Some additional benefits to a platform like Avant-garde include features like:
- Surface key insights from large, complex claims and EHR datasets in seconds
- Predict episode cost risk at the time of scheduling or admission
- Flag patients at high risk for complications or readmission
- Give non-analysts a natural language way to explore performance questions
Learn more or request a demo of Avant-garde's Bundled Payment Solution
Why Early Dashboards Accelerate Learning
Hospitals in earlier bundled payment programs often discovered, sometimes too late, that their internal perception of performance did not match their actual results. A dashboard helps:
- Reveal patterns within the first few weeks of TEAM
- Provide feedback loops for care teams
- Support physician conversations with objective data
- Keep the steering group focused on high-value opportunities
As the program matures, the dashboard can grow. For now, simplicity supports consistency.
Step 6: Learn from Peers Instead of Starting from Zero
One of the most frequent recommendations from hospitals with experience in bundled payments is simple: do not reinvent everything. Organizations that participated in CJR, BPCI-A, and commercial bundles have already navigated the early challenges facing TEAM hospitals today. Their lessons can be used immediately.
What Peers Can Teach
Peer hospitals can help with:
- Early pathway design
- Post-acute care standards
- Physician engagement strategies
- Gainsharing frameworks
- Readmission reduction methods
- Data transparency practices
Many of these approaches have been refined over several years. Borrowing their structure saves time and prevents slow, incremental trial and error.

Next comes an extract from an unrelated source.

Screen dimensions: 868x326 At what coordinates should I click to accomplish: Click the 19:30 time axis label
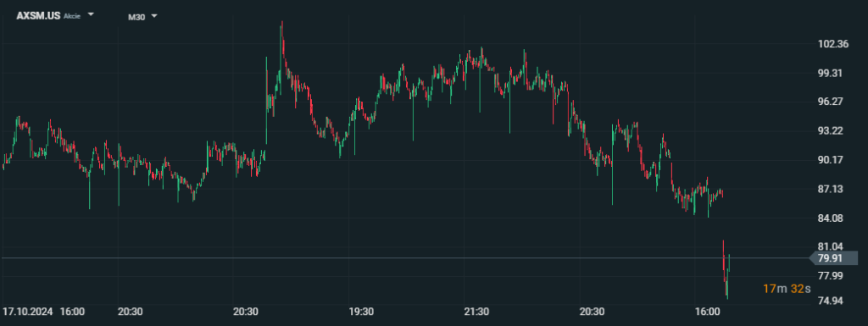361,312
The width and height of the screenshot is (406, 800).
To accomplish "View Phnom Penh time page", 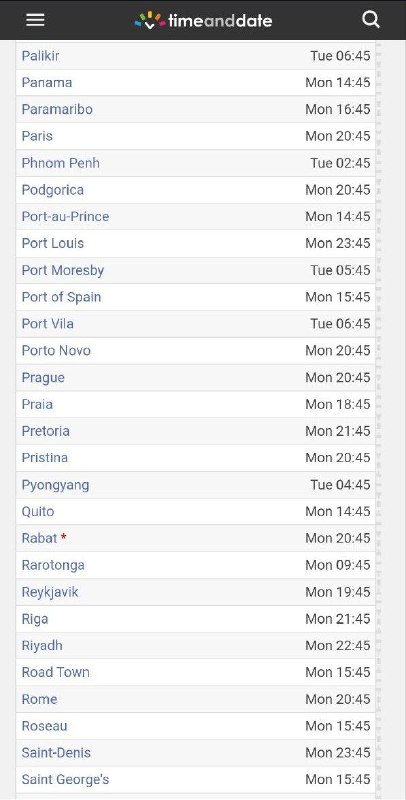I will (61, 163).
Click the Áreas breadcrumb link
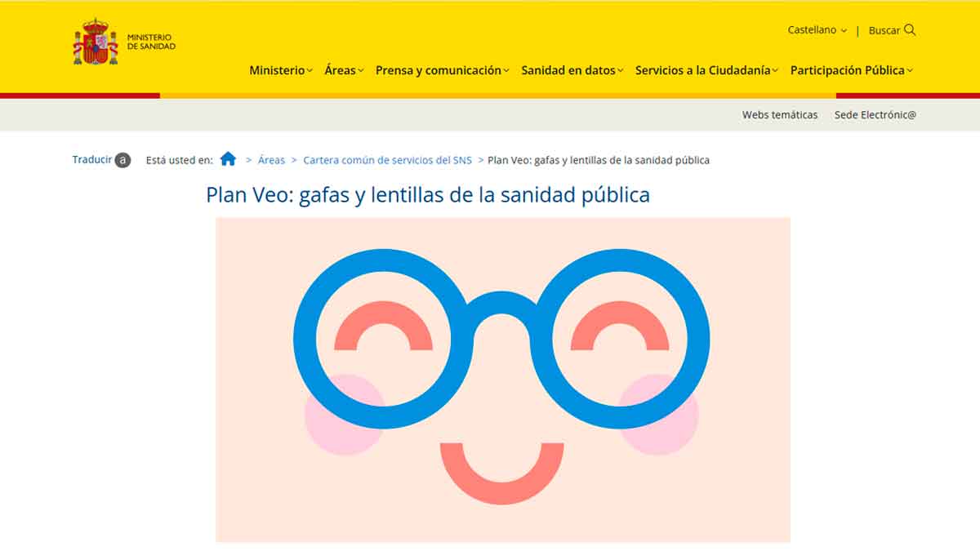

How to Connect with Experienced Hospitals
Hospitals can:
- Join collaborative learning groups
- Attend webinars with experienced bundled payment participants
- Review case studies from organizations with strong outcomes
- Ask vendor partners for introductions to mature programs
- Include physicians in peer-to-peer conversations
These connections create shortcuts. They help first-year TEAM hospitals align around approaches that have already been tested and improve their readiness for financial reconciliation.
Final Thoughts
Preparing for CMS TEAM does not require a fully developed bundled payment program on day one. Instead, it requires clarity, structure, and a willingness to learn quickly. Hospitals that take these early steps gain visibility into their episode patterns, build essential partnerships, and create a foundation for manageable improvement throughout the year.
Most importantly, these steps help organizations deliver care that is more consistent, safer, and better coordinated. As hospitals move deeper into TEAM, the early investments in governance, mapping, documentation, post-acute redesign, dashboards, and peer learning will continue to pay dividends.